The AAMC, joined by 30 organizations representing a range of health professional education and practice groups, filed a Sept. 18 amicus brief urging the Supreme Court to maintain lower court injunctions against implementation of the March 2017 Executive Order barring entry of individuals from Iran, Libya, Somalia, Sudan, Syria, and Yemen [see Washington Highlights, March 10]. An amicus brief is often filed to provide additional information about a case by “friends of the court” who are not party to the suit. Because the contributions of health professionals and scientists from other countries are critical to health care and biomedical research in the United States, the brief argues, the Executive Order jeopardizes patient care, medical discoveries, and public health.
The amicus brief explains that teaching hospitals, which have a special role in ensuring our nation’s health security, rely heavily on physicians and scientists from other countries in caring for vulnerable populations, responding to attacks of violence such as the Boston Marathon bombing, containing infectious diseases like Ebola, and helping communities recover from disasters including, most recently, Hurricanes Harvey and Irma.
Congress has created multiple pathways for highly-skilled and carefully-screened health professionals from other countries to provide care and undertake research to benefit the United States.
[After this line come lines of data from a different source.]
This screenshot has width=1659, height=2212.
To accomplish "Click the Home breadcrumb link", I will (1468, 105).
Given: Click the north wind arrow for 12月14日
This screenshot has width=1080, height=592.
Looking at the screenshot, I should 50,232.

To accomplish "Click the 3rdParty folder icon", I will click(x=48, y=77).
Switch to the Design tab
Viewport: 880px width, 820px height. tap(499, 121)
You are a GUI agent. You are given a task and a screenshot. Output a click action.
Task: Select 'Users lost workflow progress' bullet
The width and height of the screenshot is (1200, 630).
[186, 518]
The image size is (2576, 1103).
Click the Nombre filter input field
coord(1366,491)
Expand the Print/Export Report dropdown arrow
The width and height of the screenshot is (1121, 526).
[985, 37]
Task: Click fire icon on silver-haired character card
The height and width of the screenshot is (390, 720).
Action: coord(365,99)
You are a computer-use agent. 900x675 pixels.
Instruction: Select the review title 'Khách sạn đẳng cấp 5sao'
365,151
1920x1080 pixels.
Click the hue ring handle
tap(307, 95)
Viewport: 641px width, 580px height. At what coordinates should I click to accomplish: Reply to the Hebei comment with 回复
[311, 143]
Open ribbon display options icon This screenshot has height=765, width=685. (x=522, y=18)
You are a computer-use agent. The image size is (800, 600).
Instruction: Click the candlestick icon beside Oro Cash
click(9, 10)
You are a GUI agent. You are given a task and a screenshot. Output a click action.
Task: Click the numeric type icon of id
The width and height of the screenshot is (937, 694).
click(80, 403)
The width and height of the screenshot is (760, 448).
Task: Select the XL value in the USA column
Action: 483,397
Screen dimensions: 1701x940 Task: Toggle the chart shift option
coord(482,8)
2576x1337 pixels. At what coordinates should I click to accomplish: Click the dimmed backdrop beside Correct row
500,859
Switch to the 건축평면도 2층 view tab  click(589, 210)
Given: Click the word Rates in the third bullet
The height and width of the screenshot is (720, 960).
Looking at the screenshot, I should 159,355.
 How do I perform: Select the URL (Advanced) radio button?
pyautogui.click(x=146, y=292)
As one example, since 1994, the Conrad 30 waiver program has enabled more than 15,000 non-U.S. physicians to provide care in medically-underserved communities. Sudden changes in the handling of visa applications and widespread backlogs also present a significant risk to the annual Match, and to the ability of highly-skilled and rigorously-vetted physicians from other countries to provide care in communities experiencing physician shortages. The brief also describes how ill-considered exclusions will also constrain medical and scientific collaboration, to our country’s detriment.
Oral argument is scheduled for Oct. 10.